### Available data
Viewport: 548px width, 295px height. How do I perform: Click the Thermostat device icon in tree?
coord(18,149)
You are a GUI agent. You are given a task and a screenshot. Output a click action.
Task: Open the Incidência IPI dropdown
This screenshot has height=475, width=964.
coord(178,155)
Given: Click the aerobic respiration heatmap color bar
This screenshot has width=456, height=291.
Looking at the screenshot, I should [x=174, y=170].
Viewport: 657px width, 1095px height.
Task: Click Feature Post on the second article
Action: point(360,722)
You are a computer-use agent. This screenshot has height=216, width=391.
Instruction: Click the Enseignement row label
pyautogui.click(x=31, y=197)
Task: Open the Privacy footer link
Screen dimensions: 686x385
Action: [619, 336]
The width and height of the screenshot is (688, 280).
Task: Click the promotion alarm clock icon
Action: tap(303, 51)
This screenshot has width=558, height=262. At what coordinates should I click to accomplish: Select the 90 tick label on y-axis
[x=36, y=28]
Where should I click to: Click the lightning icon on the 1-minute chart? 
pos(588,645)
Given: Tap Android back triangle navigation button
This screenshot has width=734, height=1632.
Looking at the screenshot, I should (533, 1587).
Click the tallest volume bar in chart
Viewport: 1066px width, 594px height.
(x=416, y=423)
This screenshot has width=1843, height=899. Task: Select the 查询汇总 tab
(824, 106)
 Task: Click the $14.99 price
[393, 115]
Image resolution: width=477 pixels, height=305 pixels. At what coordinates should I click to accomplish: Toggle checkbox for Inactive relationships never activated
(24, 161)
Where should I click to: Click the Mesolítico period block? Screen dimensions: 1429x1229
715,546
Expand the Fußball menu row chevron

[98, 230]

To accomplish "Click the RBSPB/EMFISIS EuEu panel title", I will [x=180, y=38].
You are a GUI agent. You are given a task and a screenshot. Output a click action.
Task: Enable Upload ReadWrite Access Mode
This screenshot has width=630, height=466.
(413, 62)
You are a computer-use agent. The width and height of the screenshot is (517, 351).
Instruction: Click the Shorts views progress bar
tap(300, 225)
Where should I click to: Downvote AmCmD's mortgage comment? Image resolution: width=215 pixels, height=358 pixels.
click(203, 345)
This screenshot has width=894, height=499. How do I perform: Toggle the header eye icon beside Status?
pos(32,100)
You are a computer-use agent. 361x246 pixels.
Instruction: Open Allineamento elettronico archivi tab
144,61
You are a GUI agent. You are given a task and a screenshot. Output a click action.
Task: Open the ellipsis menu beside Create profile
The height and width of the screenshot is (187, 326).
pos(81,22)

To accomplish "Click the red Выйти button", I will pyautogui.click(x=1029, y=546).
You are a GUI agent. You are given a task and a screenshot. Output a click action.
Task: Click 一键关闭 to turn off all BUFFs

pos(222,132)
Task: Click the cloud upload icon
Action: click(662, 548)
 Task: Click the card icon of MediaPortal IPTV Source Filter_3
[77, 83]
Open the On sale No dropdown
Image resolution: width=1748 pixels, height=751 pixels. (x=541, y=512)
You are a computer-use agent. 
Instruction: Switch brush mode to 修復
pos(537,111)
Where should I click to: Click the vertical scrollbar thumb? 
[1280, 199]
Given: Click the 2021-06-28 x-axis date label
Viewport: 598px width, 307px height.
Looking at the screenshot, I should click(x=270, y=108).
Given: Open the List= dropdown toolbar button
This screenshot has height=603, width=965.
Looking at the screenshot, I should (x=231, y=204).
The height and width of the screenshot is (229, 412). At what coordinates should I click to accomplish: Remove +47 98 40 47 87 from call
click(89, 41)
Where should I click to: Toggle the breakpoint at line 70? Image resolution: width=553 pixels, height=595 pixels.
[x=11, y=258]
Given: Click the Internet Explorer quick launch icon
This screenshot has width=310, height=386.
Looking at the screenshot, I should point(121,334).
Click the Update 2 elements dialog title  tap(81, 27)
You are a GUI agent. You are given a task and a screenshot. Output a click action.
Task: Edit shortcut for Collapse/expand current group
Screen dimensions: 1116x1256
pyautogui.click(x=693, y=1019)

### Task statement
Beginning with the line containing "Task: Enable Upload ReadWrite Access Mode" in the material above, copy every line exactly until you have copied the line containing "Task: Open the ellipsis".

### Reply
Task: Enable Upload ReadWrite Access Mode
This screenshot has width=630, height=466.
(413, 62)
You are a computer-use agent. The width and height of the screenshot is (517, 351).
Instruction: Click the Shorts views progress bar
tap(300, 225)
Where should I click to: Downvote AmCmD's mortgage comment? Image resolution: width=215 pixels, height=358 pixels.
click(203, 345)
This screenshot has width=894, height=499. How do I perform: Toggle the header eye icon beside Status?
pos(32,100)
You are a computer-use agent. 361x246 pixels.
Instruction: Open Allineamento elettronico archivi tab
144,61
You are a GUI agent. You are given a task and a screenshot. Output a click action.
Task: Open the ellipsis menu beside Create profile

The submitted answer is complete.